Her first book, Blue Magic, was originally published in St. Nicholas Magazine in 1918, and was published in book form by The Century Company in September, 1919. It concerns a seven-year-old invalid named Fen, who is travelling in Egypt and Italy with his family, but who is prevented by his poor health from leaving their yacht. He is befriended by an old family connection who, to amuse him, pretends to be a blue djinn named Siddereticus.
Her other novels include: Us and the Bottle Man (1920), Silver Shoal Light, The Happy Venture (1920), and My Lady Lee (1925).
She was very interested in the Girl Scouts of the United States. She started the Brownie Scouts program. She wrote their first handbook along with many stories for various Girl Scout related magazines, such as The American Girl, Girl's Guide Gazette, and Girls Today.
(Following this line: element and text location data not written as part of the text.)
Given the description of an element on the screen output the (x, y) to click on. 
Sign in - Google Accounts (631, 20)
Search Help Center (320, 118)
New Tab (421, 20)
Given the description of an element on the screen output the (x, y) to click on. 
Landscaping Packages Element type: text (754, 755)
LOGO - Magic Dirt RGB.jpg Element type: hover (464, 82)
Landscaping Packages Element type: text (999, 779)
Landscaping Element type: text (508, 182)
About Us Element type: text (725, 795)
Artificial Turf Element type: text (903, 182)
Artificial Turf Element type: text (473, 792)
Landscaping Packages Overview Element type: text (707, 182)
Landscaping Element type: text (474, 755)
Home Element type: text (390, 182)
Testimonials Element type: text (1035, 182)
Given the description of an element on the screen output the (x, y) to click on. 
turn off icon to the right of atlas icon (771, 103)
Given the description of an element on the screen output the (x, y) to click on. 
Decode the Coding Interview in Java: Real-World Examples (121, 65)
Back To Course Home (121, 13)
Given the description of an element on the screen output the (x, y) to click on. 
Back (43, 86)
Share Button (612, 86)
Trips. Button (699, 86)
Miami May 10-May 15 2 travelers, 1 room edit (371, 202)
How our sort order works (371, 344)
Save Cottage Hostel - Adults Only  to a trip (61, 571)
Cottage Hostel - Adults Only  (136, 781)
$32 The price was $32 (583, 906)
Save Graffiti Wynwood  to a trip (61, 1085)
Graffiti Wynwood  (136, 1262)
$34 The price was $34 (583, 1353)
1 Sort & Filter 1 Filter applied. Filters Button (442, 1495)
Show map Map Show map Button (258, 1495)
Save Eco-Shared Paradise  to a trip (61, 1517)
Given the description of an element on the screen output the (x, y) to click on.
She was the "Great Brown Owl" of the organization from 1925 to 1932.
Price knew a large number of traditional folk songs, which she was recorded singing by the folklorist Helen Hartness Flanders in 1945. Songs in her repertoire included some of the famous Child Ballads such as The Two Sisters, Edward, The Cruel Brother, Gypsy Davey and Jamie Douglas, all of which can be heard online via the Helen Hartness Flanders Collection.
Price was born in New Brunswick, New Jersey and died in Virginia Beach, Virginia.